Reconciling employees’ expectations with your company’s needs can be a real challenge at the best of times. Throw in family obligations, traveling and immovable deadlines and you’ve got a recipe for disaster. So what can you do when everyone’s clamoring to take vacation all at once?
To help you stay sane this holiday PTO season, here are five things to keep in mind:
1. Time off is important for productivity
When employees fully unplug from work for a vacation or the holidays, they’re better able to rest and recharge. Time spent with family and friends (and away from their desks) improves their well-being and health, so that when they do come back, they’re happier and more productive.
Taking a break from the daily grind is good for your people and your company – in fact, 84% of managers agree that when employees take time off, they return to work with improved focus and creativity. (1)

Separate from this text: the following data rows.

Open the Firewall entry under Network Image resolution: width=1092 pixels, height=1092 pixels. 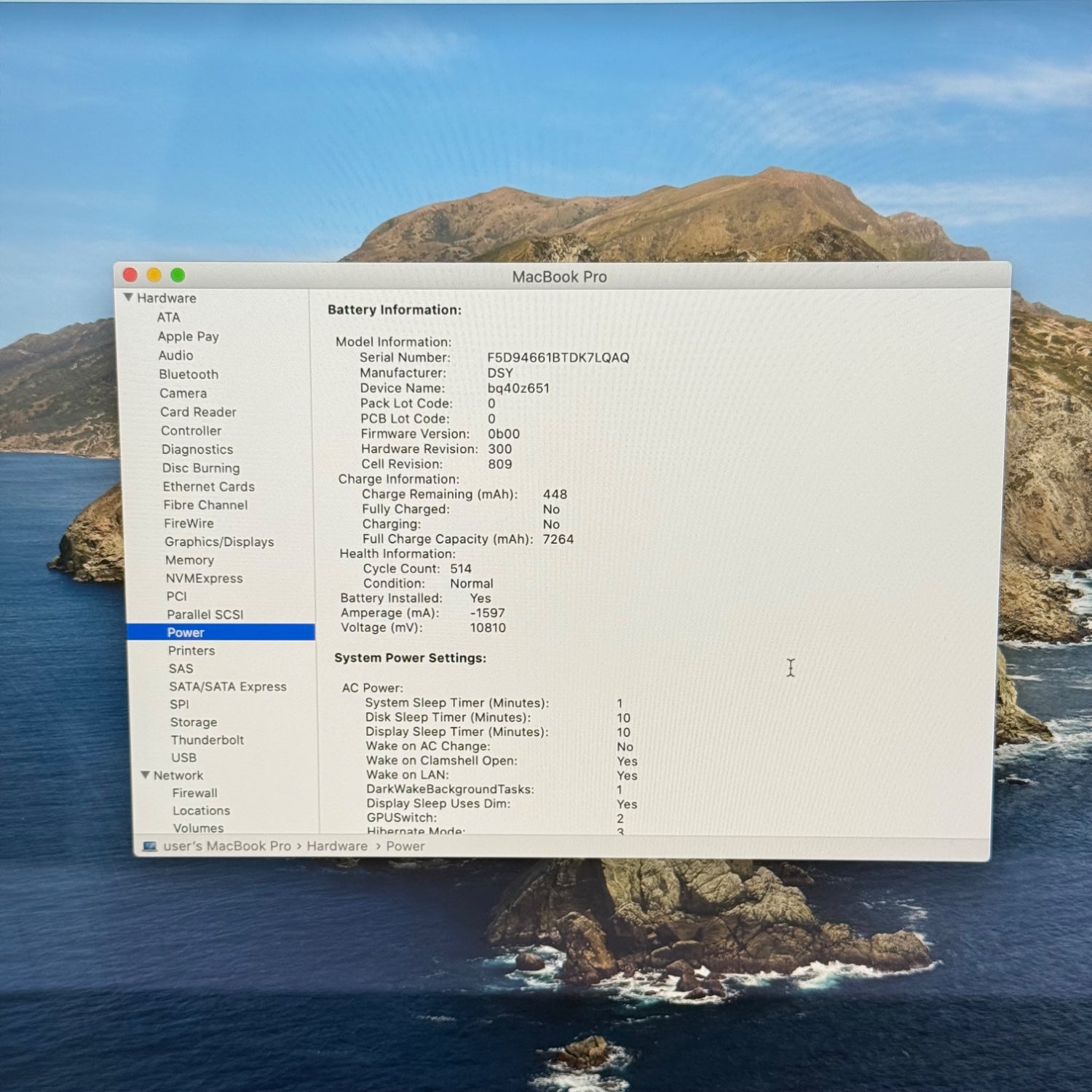point(194,793)
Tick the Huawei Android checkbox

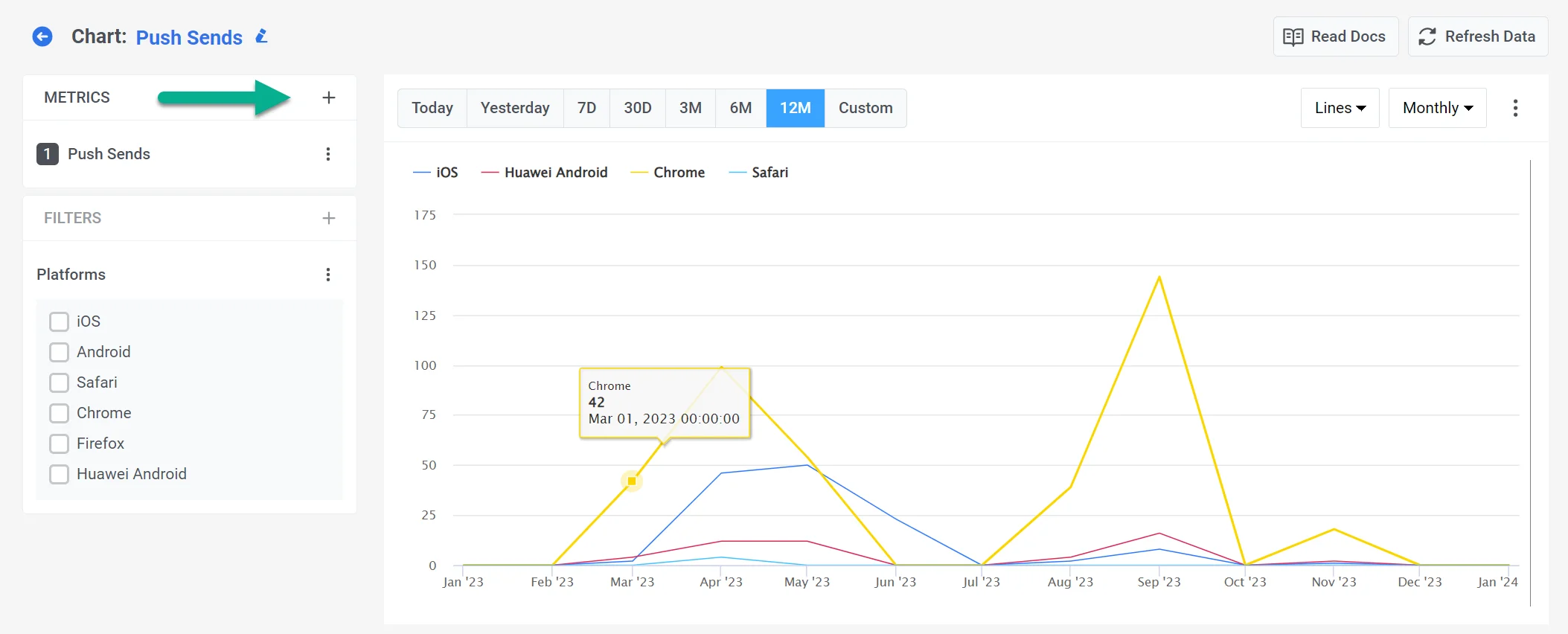point(59,474)
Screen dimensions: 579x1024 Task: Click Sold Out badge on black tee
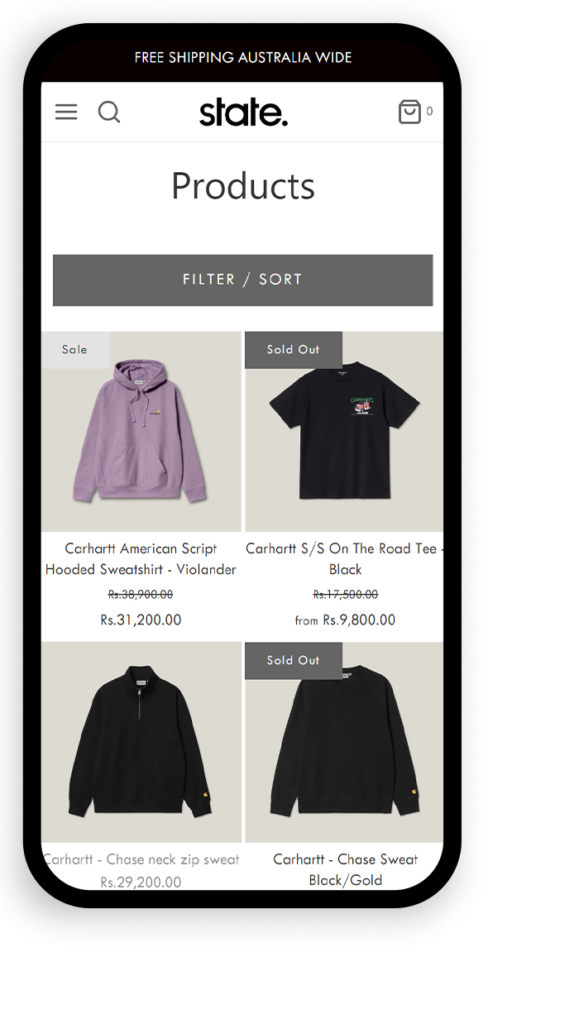[x=293, y=349]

2. Vacation transparency helps prevent disappointment
One way to head off PTO misunderstandings during the holidays is by ensuring everyone is on the same page. Providing clear, well-managed guidelines about your paid time-off policy is key, as is outlining the approval process and how far in advance requests must be made.

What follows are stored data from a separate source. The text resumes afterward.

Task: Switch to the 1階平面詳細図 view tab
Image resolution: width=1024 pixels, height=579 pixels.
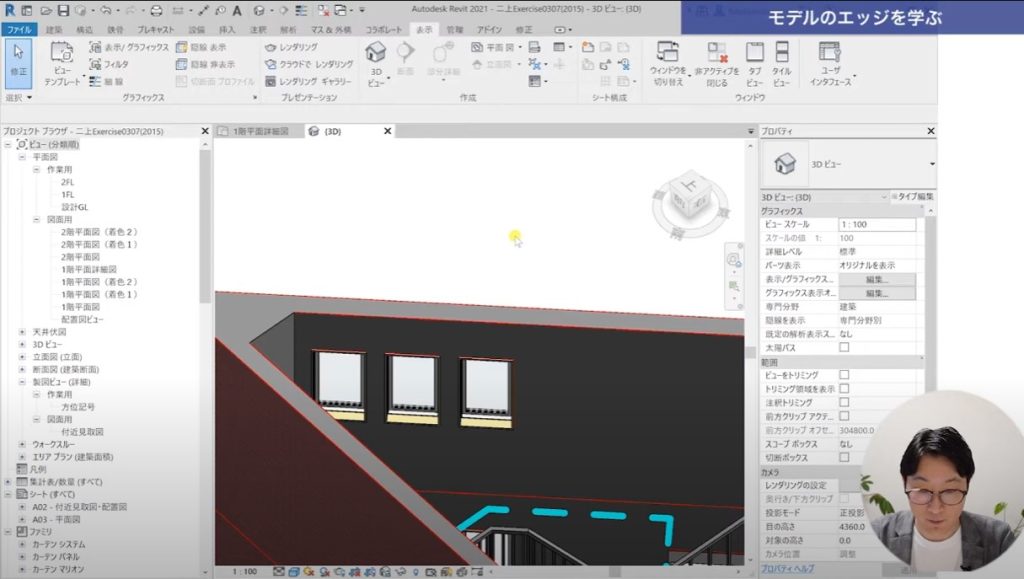Action: 260,131
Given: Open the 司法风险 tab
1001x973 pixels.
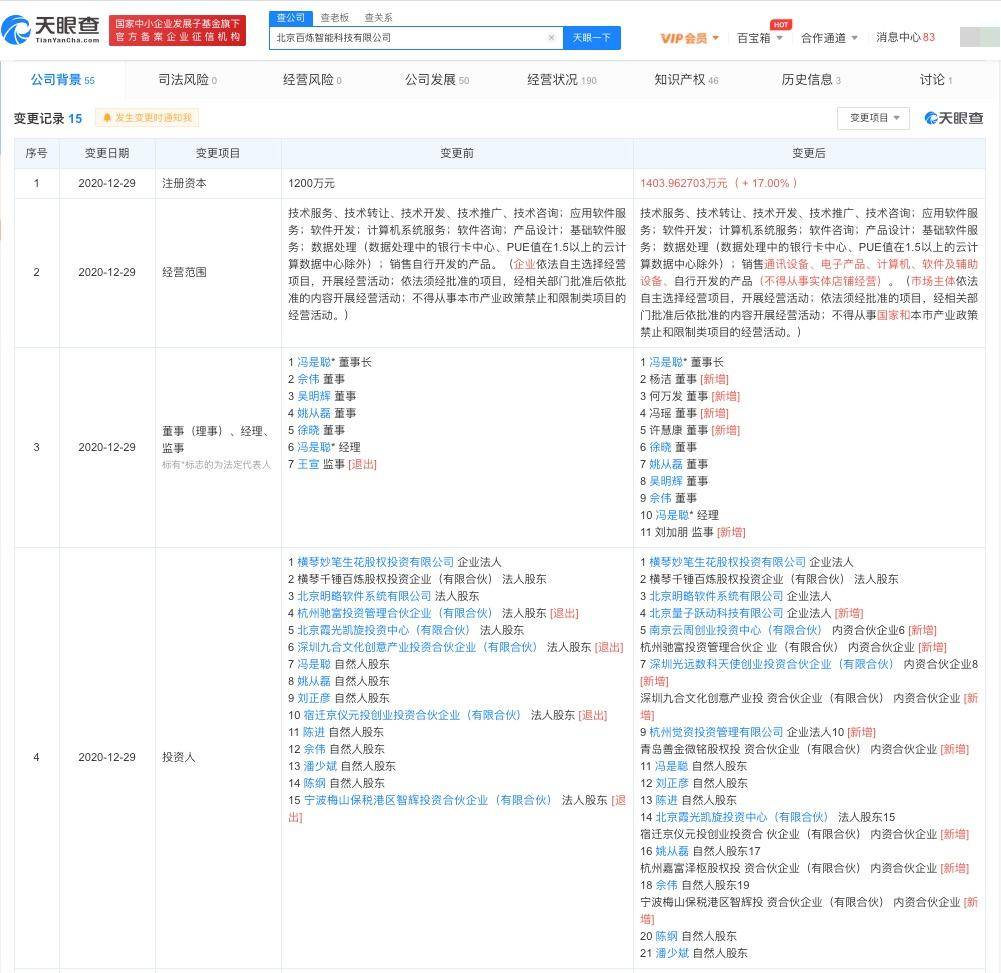Looking at the screenshot, I should point(187,80).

After reading your guidelines, employees should understand how to ask for vacation time, how long it will take for their request to be approved, and any steps to take after the approval (like updating a time-off calendar, creating an out-of-office reply, etc.).

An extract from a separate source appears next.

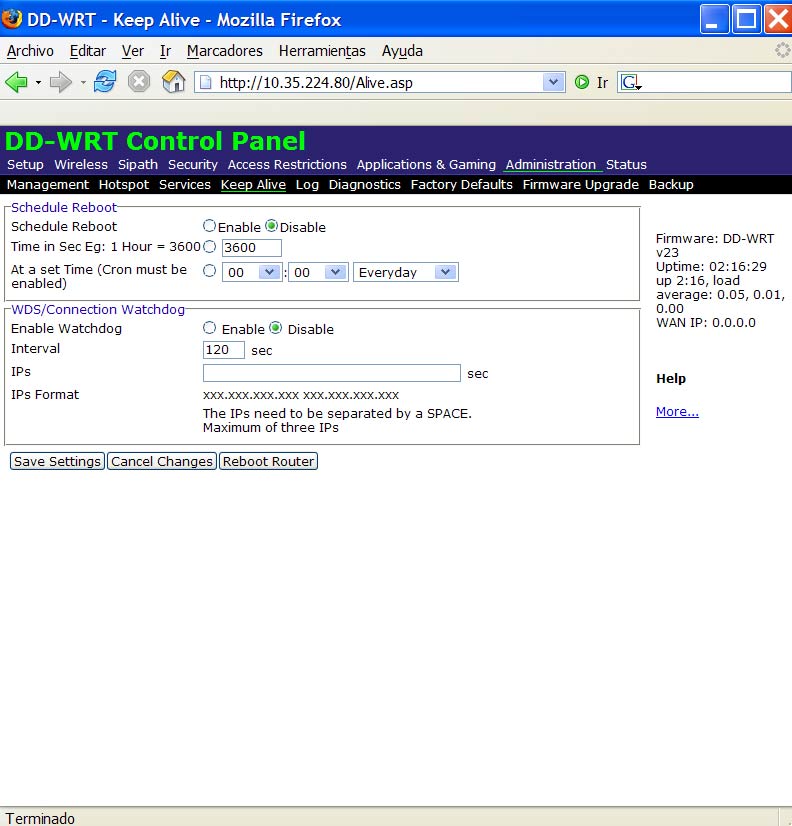
Task: Open the Marcadores menu
Action: (x=224, y=51)
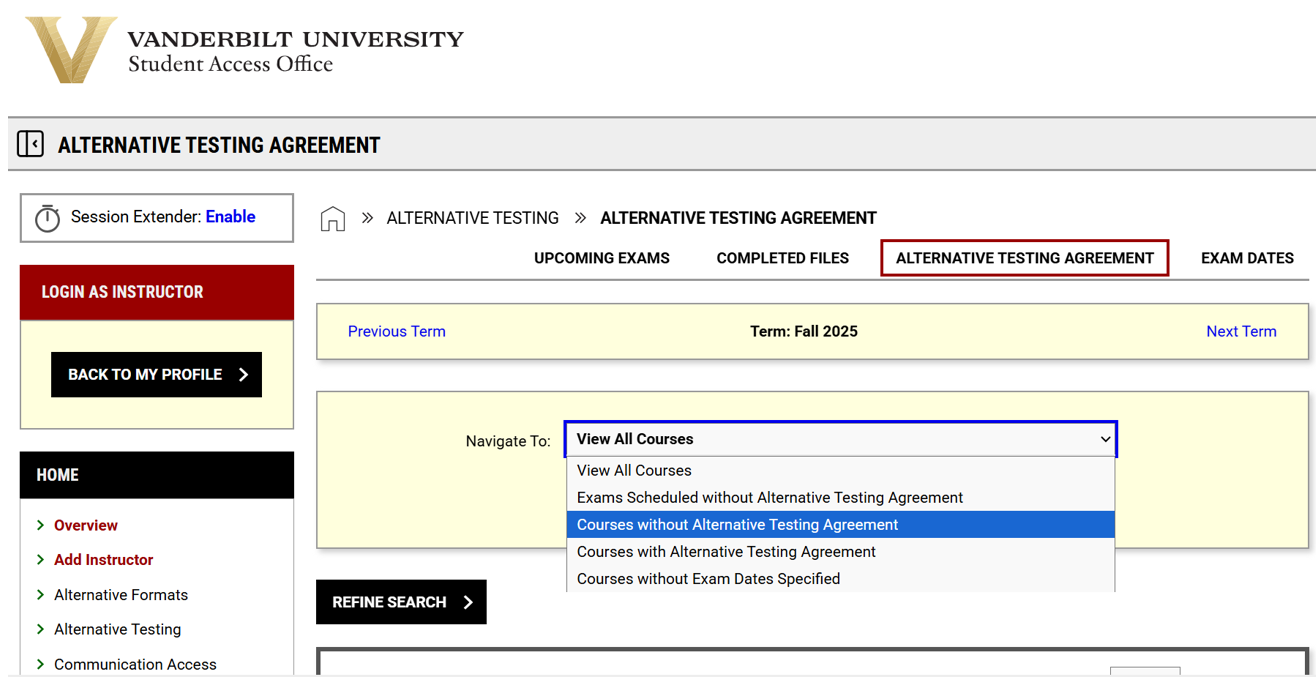Screen dimensions: 1316x683
Task: Open the Navigate To dropdown arrow
Action: pos(1105,439)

3. A competitive PTO policy boosts recruiting & retention
Vacation time is the #2 ranked benefit contributing to employee satisfaction as ranked on Glassdoor, just after health insurance. (2) Which means your PTO policy can be a big attraction for job seekers considering working for your company.
Make it easy for potential candidates to better understand your company’s PTO policy by incorporating details into your employer brand communications. For example, you can include it in a benefits summary in your job descriptions and on your company’s website.
4. A PTO-friendly culture is worth the effort
In today’s always-on, Internet-driven work environment, many employees don’t feel like they can take vacation – even when they’ve earned it. In fact, 47% of workers have felt shame at work for taking their well-deserved vacation, while 47% felt they needed to justify their time off. (3)
Cultivating a PTO-friendly culture is just one more piece of the retention puzzle: when your people feel supported to take time off, they’re less likely to burn out. A culture that supports PTO starts with managerial support and modeling, so make sure that management takes time off, too.
5. Re-entry is easier when it’s planned
Returning to hundreds of emails and a brimming task list is no fun, especially after the holidays. While some employees welcome the return of their routine, others find it a little more difficult to get back into a rhythm. You can make re-entry easier for everyone with a plan.
Start by working with managers to anticipate the amount of time employees will need to catch up and scheduling projects accordingly. Helping everyone ease back into work after the holiday break is a simple way to boost morale.